The 409A valuation (aka fair market value or FMV) of a company’s common stock is typically established by an independent valuation firm and determines at what price stock options are issued. The 409A valuation also impacts the amount of taxes due on the exercise of stock options and a later sale of the owed shares. A valuation firm creates a detailed 409A report which takes into account the company’s recent financial performance, revenue scale, how similar public companies are valued and overall macroeconomic conditions. Depending on the maturity of a private company, the 409A valuation may be updated yearly, quarterly or monthly, and must be updated after major events such as a financing round. It is important to keep in mind that the 409A valuation reflects the current value of common equity, not preferred equity, which most published valuations are based on. In certain situations, however, the 409A valuation and most recent preferred shares may have the same price since 409A valuations typically track closer to preferred equity valuations as a company gets closer to an IPO.

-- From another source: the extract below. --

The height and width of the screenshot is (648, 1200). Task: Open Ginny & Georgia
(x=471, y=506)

What might a change in 409A valuation mean for a company?
An increase in 409A valuation can be a positive sign for options holders, and reflect the maturation of a company, potentially providing a clearer path to an exit. On the flip side, a company can proactively cut the 409A valuation to bring it more in line with public comps or to make options/RSUs more attractive to employees. Recent examples of internal valuation cuts include Stripe and Instacart. Despite some seemingly drastic reductions, the 409A valuation may not reflect how well a company is actually doing.

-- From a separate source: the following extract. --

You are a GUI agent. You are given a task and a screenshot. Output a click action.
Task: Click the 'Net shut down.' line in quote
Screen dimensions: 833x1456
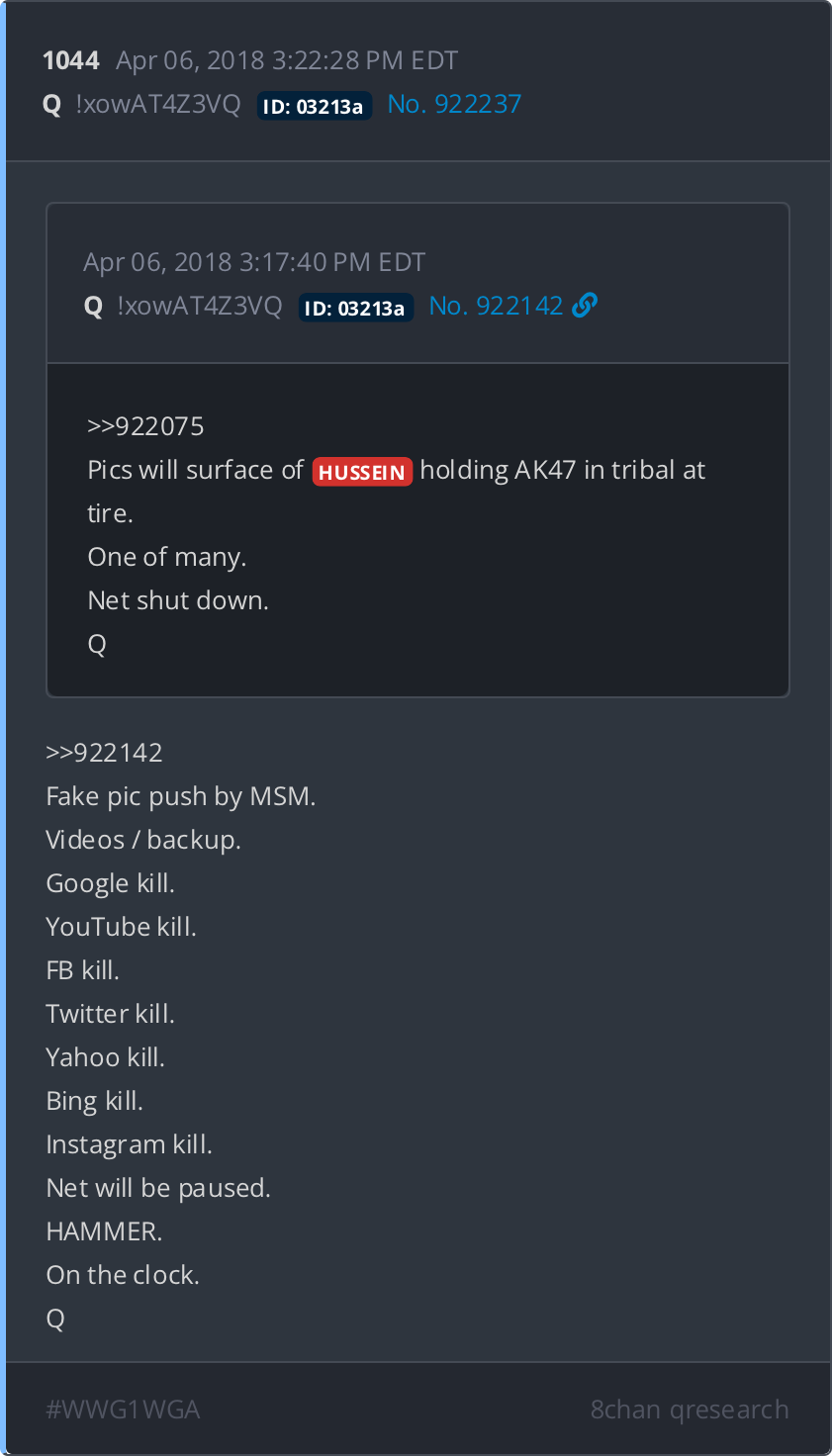tap(178, 600)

Seeing your company’s common share price decrease is never a good feeling, but in certain situations, it may be an opportunity to message the employees about a disconnect that is occurring or even provide employees an opportunity to more affordably exercise their stock options when bright prospects lie ahead.

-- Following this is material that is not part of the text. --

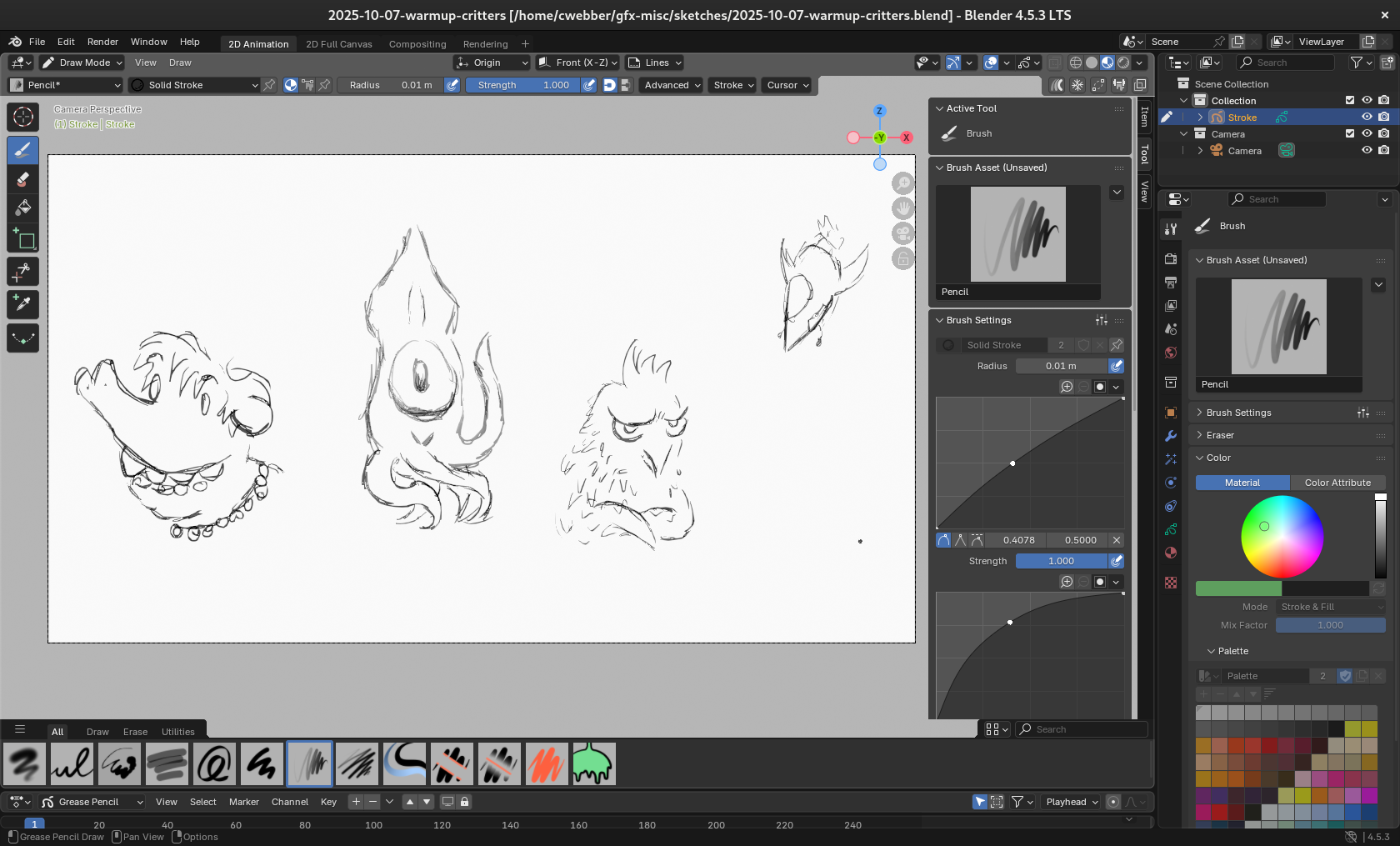The width and height of the screenshot is (1400, 846).
Task: Select the Erase tool in left toolbar
Action: [x=22, y=179]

What might a change in 409A valuation mean for an employee?
As an employee, seeing a falling 409A valuation can put a damper on morale, but with a shift in perspective, you may come to realize this can actually work to your advantage. The 409A valuation, particularly for mid and late-stage companies, can be heavily influenced by the public markets at the time. Sometimes a decrease can reflect a company’s prospects, but it can also reflect a market environment where comparable public companies have decreased in value. Occasionally, a decrease can reflect a temporary phenomenon, similar to what was experienced in mid-2020 or it can be more akin to the turmoil experienced in 2022, which may be longer lasting. If a company continues to perform well, the 409A valuation will typically rise again over time.
Market fluctuations aside, a lower 409A valuation is generally better from an employee perspective, provided the company continues to perform well. This provides employees an opportunity to exercise options with a lower tax burden. In certain situations, a decreasing 409A valuation can be thought of as a parallel to value investing. A company’s performance might be suffering, or there could be a bear market, but these may be temporal events that provide an opportunity to lower employee taxes at exercise and capture increased upside.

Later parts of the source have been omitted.